Cette scène qui rappelle celle de la découverte du corps de Jun dans "Secret Sunshine" nous annonce que nombreux seront les obstacles qui viendront se dresser dans la quête de la beauté qu'entreprend Mija en s'inscrivant au cours de poésie à la M.J.C. de son quartier, car après tout, comme elle dit elle même, "elle aime les fleurs et dit des trucs bizarres". En effet, comme l'explique son professeur, pour écrire un poéme, il faut savoir dénicher la beauté dans tout ce qui nous entoure. Vaste programme pour Mija, dont la vie se résume à travailler comme aide-ménagère pour un vieillard libidineux, et à tenter de répondre à tous les caprices de son monstrueux petit-fils laissé là en consigne par sa fille partie au loin.
Elle n'a pas encore assisté à son premier cours, qu'elle a déjà appris d'un médecin que ses trous de mémoire cachaient quelque chose d'inquiétant, et assisté au désespoir de la mater dolorosa de la collégienne qui s'est jétée du haut d'un pont dans la rivière Han. Derrière ces deux événements se dissimule le pire : elle est bien atteinte d'Alzheimer, et la jeune fille s'est suicidée car elle était violée depuis plusieurs mois par six élèves de sa classe, dont Wook. Et la barbarie continue, avec le visage policé de la lâcheté, quand les pères des cinq autres violeurs organisent un petit arrangement avec la police et le collège pour acheter le silence de la mère de la victime, condamnant Mija à ajouter à la culpabilité l'angoisse de devoir trouver les cinq millions demandés.

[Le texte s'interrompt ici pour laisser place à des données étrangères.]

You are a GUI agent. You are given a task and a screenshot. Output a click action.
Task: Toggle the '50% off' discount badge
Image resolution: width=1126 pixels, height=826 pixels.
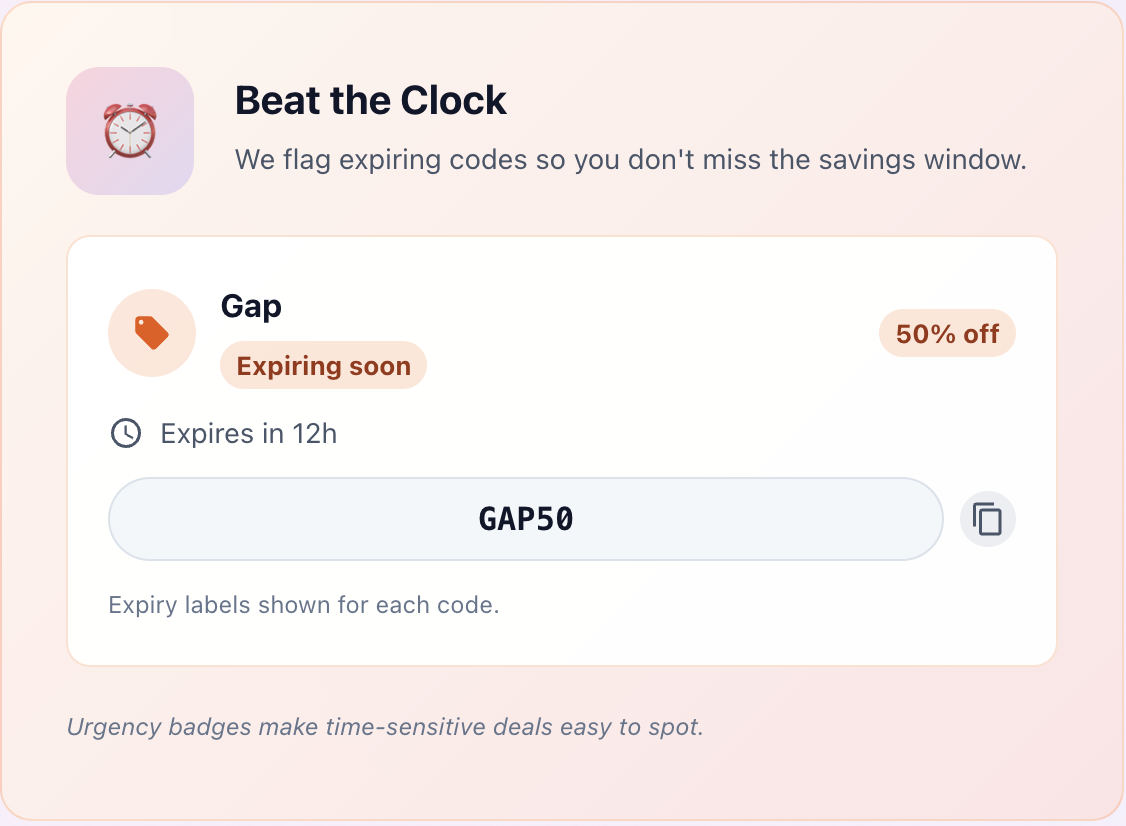[x=946, y=333]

Pourtant, la poésie est bien là, comme une fleur poussant sur le fumier. Elle l'est dans le personnage de Mija, avec ses vestes brodées et ses chapeaux désuets, dans son rire enfantin ou dans l'irruption d'un souvenir d'enfance sauvegardé. Elle l'est quand le père d'un des collégiens la surprend en train de s'abandonner dans son karaoke à chanter une riturnelle qui dit "Je voudrais vider le verre de l'oubli", réplique de la scène où Jong-Chan oubliait sa souffrance dans "Secret Sunshine". Elle l'est même dans la seule scène où Wook montre un peu d'humanité, quand il apprend aux gamines du quartier à jouer du hula-hoop.
Curieux télescopage que celui de ce film de Lee Chan-Dong et de "Mother" de Joon-ho Bong, qui tous deux racontent comment une mère ou une grand-mère doit endosser la culpabilité de la faute de leur fils ou petit-fils. Dans un monde de plus en plus aseptisé, un monde d'hommes près à toutes les compromissions, les deux femmes se protègent de l'insupportable, l'une en menant le combat de la vérité, l'autre en investissant la poésie avec le sérieux d'une écolière.
En regardant ces deux films, je me disais que de telles histoires n'étaient plus racontées depuis longtemps dans le cinéma français, sans doute par peur du ridicule ou du too much, et qu'il y avait une part de culot salvateur dans le travail de ces réalisateurs à l'image de celui de leurs héroïnes. Toujours sur le fil du mélo, Lee Chang-Dong parvient à maintenir l'intérêt de son récit grâce à une science du rythme qui fait alterner moments contemplatifs et rebondissement de l'action, et la confiance accordée à son actrice principale qui revient à l'écran après 15 ans de latence. Prix mérité du scénario au dernier Festival de Cannes, "Poetry" constitue la première bonne nouvelle d'une rentrée plutôt alléchante.